If we had begun our quest by creating intellectual boundaries relating to what was and was not feasible for this culture to achieve, we would never have found the solution to the Megalithic Yard. However, we had been very impressed with the unit, the method for proving it and also its wide distribution, which indicated common values and perhaps religious beliefs. With this in mind Chris took another speculative step forward and began to construct a theoretical weight and capacity system to accompany that of time, distance and geometry that we had already established. He started at the point in history at which many more modern cultures appear to have started when creating such units; by making a cube and filling it with water. Chris knew that those creating the metric system had opted for a length of one tenth of a metre, which they cubed. The volume of water in such a 10 x 10 x 10 centimetre cube was designated a litre, and the weight of such a body of water was named a kilogram.

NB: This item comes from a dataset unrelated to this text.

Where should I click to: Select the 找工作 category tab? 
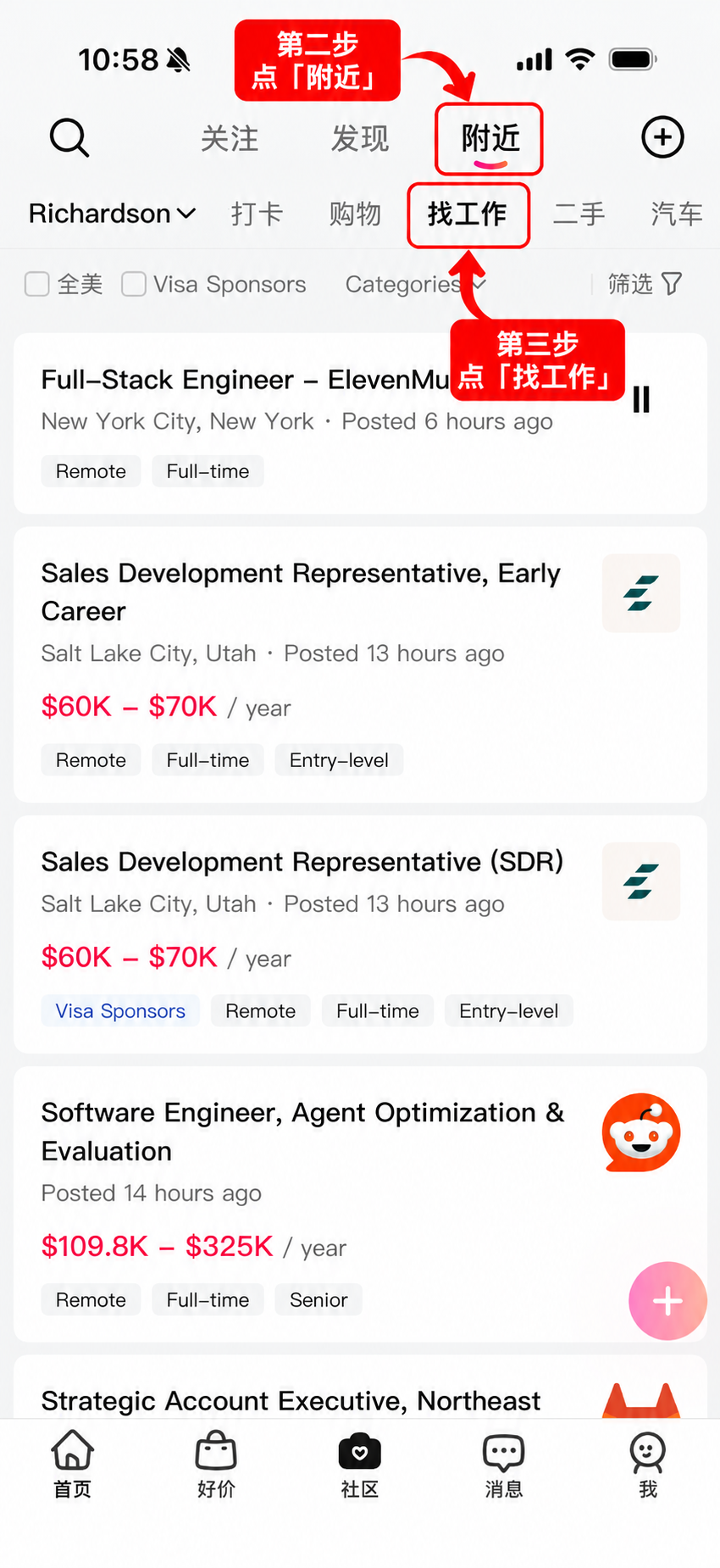pyautogui.click(x=468, y=214)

In our case, the linear units would have to be in Megalithic Inches, which Thom identified as being one fortieth of a Megalithic Yard, equal to 2.07415 centimetres. Taking his lead from the metric system Chris first considered a cube with sides of a tenth of a Megalithic Yard – i.e. four Megalithic Inches (MI). In metric terms this turned out to have a capacity of a little over half a litre, at 571.08 cubic centimetres.

The ‘imperial system’

As he performed the simple sum on his calculator Chris thought he recognized the number produced and he quickly converted it into imperial units (the standard measuring system still used in Britain). His brow furrowed and he repeated the calculation twice more to confirm his result. Something very odd was happening because the theoretical Megalithic unit of capacity was equal to 1.005 pints – far closer to one perfect British pint than any pub landlord achieves when pulling a glass of draught ale! Of course, this had to be a coincidence, but it was a really surprising one nonetheless. Next, he doubled the length of the side of the cube to 8 MI and the shock of the first coincidence was compounded because this calculation produced a capacity of one imperial gallon to the same incredible level of accuracy. A doubling again produced a unit equivalent to an obsolete bushel, which was used as a dry weight until as recently as the 1970s.